Dass diese Ablehnung einiger Illusionen der Freihandelslehre in Widerspruch stände zu der heutigen Auffassung der Sozialdemokratie, ist mir nicht bekannt. Damit konnte Isegrim also nichts anfangen, es sind nur einige Säße aus dem Artikel, die er brauchen kann; Sätze, die Anschauungen aussprechen, welche die heutige Sozialdemokratie nicht. teilt, Sie werden uns daher vorgeführt. Sie sollen zeigen, dass unsere Partei ihrem alten Standpunkt untreu geworden und ins Lager des freisinnigen Manchestertums abgeschwenkt ist. Sehen wir zu, ob sie das wirklich zeigen.
Marx schrieb in dem zitierten Artikel: „Je freier die Konkurrenz durch die Beseitigung aller Monopole (Zölle) …, desto schneller unterjocht das Land des Kapitalmonopols, England, die umliegenden Länder seiner Industrie, Hebt die Monopole der französischen, deutschen, italienischen Bourgeoisie auf, und Deutschland, Frankreich, Italien sinken herab zu Proletariern gegenüber der alles absorbierenden englischen Bourgeoisie.“
Dieser Satz erscheint Isegrim besonders bemerkenswert. Er kennzeichnet ihm am deutlichsten den Abfall der Sozialdemokratie vom alten, marxistischen, zum freihändlerischen, cobdenitischen Standpunkt, Wiefern ist er nun unvereinbar mit unserem heutigen Standpunkt? Er enthält einmal die Behauptung, dass der Freihandel Deutschland zum Proletarier England gegenüber herabdrücke, Diese Auffassung teilen wir heute nicht mehr; Woher die Wandlung?
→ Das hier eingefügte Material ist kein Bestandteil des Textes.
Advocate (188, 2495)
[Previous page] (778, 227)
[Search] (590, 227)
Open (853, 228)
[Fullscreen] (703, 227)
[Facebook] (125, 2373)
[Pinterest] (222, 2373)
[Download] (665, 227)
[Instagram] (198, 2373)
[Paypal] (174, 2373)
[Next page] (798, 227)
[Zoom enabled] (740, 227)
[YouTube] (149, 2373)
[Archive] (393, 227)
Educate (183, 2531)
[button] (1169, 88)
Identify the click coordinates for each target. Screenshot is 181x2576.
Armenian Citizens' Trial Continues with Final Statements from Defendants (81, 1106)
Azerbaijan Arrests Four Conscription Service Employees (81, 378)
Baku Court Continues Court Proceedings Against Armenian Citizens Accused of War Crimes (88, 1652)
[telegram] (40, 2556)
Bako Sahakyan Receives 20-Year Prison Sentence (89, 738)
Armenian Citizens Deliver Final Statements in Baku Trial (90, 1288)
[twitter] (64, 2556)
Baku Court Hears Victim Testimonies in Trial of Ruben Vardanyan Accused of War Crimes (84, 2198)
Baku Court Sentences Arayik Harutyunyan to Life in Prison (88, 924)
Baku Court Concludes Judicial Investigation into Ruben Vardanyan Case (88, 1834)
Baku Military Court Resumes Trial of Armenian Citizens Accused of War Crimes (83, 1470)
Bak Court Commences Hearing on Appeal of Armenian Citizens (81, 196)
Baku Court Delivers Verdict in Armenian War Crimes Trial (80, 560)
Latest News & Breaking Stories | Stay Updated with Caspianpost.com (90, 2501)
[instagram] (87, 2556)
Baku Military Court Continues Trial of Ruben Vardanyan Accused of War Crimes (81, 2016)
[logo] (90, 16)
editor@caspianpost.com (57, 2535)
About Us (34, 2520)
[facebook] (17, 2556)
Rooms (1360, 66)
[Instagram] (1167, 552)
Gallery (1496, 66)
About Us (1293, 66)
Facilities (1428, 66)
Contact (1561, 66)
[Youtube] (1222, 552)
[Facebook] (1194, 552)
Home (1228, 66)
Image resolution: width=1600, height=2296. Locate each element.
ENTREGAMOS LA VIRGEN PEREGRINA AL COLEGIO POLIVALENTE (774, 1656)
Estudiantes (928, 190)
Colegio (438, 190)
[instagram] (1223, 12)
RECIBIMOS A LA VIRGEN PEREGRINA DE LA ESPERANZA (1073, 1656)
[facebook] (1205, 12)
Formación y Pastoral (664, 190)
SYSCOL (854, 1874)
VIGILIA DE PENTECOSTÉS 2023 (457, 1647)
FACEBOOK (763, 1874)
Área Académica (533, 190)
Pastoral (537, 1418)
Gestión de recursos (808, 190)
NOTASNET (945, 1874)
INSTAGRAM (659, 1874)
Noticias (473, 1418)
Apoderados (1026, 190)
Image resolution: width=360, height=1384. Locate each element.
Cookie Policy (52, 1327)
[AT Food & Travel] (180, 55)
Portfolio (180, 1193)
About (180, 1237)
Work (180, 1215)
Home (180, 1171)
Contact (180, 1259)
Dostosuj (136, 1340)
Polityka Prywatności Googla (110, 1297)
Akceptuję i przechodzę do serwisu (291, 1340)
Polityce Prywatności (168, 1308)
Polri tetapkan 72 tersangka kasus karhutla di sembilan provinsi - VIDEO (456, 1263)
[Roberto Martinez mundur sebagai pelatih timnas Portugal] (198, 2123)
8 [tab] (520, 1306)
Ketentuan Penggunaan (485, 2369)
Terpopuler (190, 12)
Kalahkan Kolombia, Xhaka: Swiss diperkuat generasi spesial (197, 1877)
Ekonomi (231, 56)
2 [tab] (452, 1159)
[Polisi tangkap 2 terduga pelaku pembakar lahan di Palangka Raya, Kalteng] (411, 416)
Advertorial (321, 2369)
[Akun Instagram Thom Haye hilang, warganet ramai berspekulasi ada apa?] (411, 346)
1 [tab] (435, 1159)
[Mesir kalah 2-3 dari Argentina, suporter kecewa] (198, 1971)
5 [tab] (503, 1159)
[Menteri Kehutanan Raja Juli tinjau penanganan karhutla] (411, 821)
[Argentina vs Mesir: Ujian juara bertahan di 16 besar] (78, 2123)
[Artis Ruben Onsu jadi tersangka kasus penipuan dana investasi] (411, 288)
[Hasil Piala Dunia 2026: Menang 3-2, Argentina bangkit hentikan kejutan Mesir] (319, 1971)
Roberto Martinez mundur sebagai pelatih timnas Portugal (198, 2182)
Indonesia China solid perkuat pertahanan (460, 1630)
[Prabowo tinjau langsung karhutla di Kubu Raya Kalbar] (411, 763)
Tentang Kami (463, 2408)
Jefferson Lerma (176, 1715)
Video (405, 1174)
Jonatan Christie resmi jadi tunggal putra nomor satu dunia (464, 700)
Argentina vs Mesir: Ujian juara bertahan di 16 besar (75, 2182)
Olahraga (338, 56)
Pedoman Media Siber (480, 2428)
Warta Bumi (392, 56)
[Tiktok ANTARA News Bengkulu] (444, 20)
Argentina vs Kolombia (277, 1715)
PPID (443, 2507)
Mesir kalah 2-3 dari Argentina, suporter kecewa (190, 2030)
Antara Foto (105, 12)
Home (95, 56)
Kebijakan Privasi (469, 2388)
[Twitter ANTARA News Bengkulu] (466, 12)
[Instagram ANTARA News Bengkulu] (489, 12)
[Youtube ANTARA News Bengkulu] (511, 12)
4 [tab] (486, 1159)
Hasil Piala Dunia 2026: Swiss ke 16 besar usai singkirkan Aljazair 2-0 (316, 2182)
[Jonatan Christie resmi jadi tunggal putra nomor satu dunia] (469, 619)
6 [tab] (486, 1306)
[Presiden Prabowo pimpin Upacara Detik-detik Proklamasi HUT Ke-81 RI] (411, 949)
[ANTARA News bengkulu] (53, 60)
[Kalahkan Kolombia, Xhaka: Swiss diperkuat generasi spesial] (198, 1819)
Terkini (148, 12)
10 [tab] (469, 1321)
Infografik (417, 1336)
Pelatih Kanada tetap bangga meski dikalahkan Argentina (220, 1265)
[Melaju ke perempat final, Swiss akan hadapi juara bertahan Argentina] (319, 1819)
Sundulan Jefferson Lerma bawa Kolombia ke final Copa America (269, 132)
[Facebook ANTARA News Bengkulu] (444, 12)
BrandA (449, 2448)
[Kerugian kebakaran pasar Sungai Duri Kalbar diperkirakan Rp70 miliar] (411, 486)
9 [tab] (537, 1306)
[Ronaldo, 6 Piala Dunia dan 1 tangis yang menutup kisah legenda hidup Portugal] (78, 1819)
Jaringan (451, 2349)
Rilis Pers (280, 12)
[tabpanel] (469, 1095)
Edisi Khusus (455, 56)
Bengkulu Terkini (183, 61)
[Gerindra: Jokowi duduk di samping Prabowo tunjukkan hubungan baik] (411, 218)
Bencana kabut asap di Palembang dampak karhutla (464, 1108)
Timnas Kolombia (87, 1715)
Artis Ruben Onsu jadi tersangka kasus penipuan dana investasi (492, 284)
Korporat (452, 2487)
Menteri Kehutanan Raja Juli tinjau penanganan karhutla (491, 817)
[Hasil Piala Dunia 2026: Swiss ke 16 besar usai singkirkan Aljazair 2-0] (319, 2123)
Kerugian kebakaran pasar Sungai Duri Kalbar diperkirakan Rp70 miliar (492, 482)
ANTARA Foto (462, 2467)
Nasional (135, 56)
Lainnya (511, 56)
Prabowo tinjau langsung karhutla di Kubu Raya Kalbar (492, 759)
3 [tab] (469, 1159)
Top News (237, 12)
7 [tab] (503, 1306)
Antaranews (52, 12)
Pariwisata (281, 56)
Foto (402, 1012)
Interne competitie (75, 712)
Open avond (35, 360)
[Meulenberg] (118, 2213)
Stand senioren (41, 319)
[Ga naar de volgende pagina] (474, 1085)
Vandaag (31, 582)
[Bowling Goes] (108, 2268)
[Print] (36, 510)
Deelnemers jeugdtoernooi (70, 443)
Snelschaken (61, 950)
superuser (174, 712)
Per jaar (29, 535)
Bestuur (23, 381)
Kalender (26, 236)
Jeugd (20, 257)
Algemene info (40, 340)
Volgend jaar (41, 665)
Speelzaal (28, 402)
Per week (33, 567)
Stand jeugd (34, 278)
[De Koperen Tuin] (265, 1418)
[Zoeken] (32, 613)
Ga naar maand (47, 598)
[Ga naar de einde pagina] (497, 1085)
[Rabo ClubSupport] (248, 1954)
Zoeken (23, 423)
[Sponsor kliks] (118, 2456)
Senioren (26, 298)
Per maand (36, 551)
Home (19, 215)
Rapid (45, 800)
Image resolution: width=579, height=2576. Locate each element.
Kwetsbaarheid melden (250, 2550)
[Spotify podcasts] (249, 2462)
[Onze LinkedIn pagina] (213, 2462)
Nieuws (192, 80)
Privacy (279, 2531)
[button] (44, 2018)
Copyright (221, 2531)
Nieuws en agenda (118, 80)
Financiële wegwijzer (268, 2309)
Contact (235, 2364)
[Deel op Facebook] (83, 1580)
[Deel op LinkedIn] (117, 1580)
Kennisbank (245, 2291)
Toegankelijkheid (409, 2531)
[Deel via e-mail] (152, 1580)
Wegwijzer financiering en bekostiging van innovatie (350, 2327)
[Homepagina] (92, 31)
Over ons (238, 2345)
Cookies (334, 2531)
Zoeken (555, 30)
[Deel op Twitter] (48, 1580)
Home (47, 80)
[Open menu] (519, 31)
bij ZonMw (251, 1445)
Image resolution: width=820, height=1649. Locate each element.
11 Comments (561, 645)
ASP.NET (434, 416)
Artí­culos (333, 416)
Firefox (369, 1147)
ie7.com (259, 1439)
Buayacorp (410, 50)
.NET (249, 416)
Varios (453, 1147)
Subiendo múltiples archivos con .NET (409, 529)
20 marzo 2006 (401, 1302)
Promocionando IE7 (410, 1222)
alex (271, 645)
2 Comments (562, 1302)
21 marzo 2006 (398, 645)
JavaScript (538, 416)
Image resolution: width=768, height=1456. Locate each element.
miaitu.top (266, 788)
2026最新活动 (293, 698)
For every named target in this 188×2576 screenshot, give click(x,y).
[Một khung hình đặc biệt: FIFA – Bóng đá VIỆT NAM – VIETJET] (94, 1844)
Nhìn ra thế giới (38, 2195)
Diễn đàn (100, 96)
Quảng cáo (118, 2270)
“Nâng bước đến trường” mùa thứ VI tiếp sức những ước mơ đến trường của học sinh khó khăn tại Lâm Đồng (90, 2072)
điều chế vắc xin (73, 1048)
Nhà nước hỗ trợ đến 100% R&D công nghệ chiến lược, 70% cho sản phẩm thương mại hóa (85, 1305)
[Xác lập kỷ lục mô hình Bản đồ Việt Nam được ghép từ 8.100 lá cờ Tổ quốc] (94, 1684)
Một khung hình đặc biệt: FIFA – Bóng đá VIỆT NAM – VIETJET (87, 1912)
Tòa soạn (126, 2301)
Isegrim erklärt den Unterschied zwischen der heutigen Auffassung der Sozialdemokratie und der Marxschen von 1848 aus dem Umstand, dass zwischen der sozialistischen Bewegung der vierziger und der der sechziger und siebziger Jahre ein Riss entstand, in dem die alte sozialistische Literatur unterging und vergessen wurde. „Erst die jüngere Zeit hat jene ältere Literatur wieder aus dem Schutte der Zeiten ausgegraben und zu Ehren gebracht. Um so ungehinderter breiteten sich so, auch nach unten zu, die Vorstellungen aus, die man einst als Illusionen und interessierte Lochrufe der Bourgeoisie bekämpfen zu müssen glaubte.“
Das ist sicher eine sehr interessante Auffassung der Entwicklung unserer Parteianschauungen, die hoffentlich nicht dadurch den Wert verliert, dass ihr zufolge auch Marx und Engels zu jenen Leuten gehören, die von der älteren sozialistischen Literatur und ihren eigenen Schriften nichts wussten, und sich daher von den „Freihandelshausierburschen“ betören ließen, da sie leider nicht mehr die segensreiche Zeit erlebten, in der Isegrim wieder die alte Parteiliteratur ausgräbt, um sie zu Ehren zu bringen und „der Vorherrschaft der liberal-freihändlerischen Ideologie“ in der Partei entgegenzuwirken. Denn Marx und Engels verfochten bereits vor einem Vierteljahrhundert die Anschauung, dass Deutschland zum Freihandel reif sei, Marx hat sich meines Wissens öffentlich darüber nicht geäußert, aber es existieren briefliche Aussprüche von ihm zum Beispiel über die Schutzzollrede von Max Kayser, die unseres Erinnerns nicht weniger drastisch sind, wie die Angriffe von Karl Hirsch, die Schippel dem Stuttgarter Parteitag voll edler Entrüstung vorlas, Damals berief Schippel sich auch auf einen Artikel, den Friedrich Engels über „Schutzzoll und Freihandel“ 1888 in der „Neuen Zeit“ veröffentlicht, Aber er vergaß auch da, anzugeben, was der zitierte Artikel beweisen wollte. Er berief sich auf einen Passus, in dem Engels die amerikanische Schutzzollpolitik der Vergangenheit rechtfertigte, verschwieg aber, dass der ganze Artikel dem Nachweis galt, dass für Amerika und Deutschland in der Gegenwart der Freihandel notwendig geworden sei: „In Deutschland schlachtet der Schutzzoll die Henne, die die goldenen Eier legt“ (S. 296). „Und wenn die englischen Fabrikanten jetzt selbst finden, dass der Freihandel sie ruiniert, und die Regierung angehen, sie gegen fremde Konkurrenz zu schützen, dann ist unbedingt der Augenblick gekommen, das fernerhin nutzlose Schutzsystem über Bord zu werfen und das sinkende Industriemonopol Englands zu bekämpfen mit seiner eigenen Waffe, dem Freihandel“ (S, 298).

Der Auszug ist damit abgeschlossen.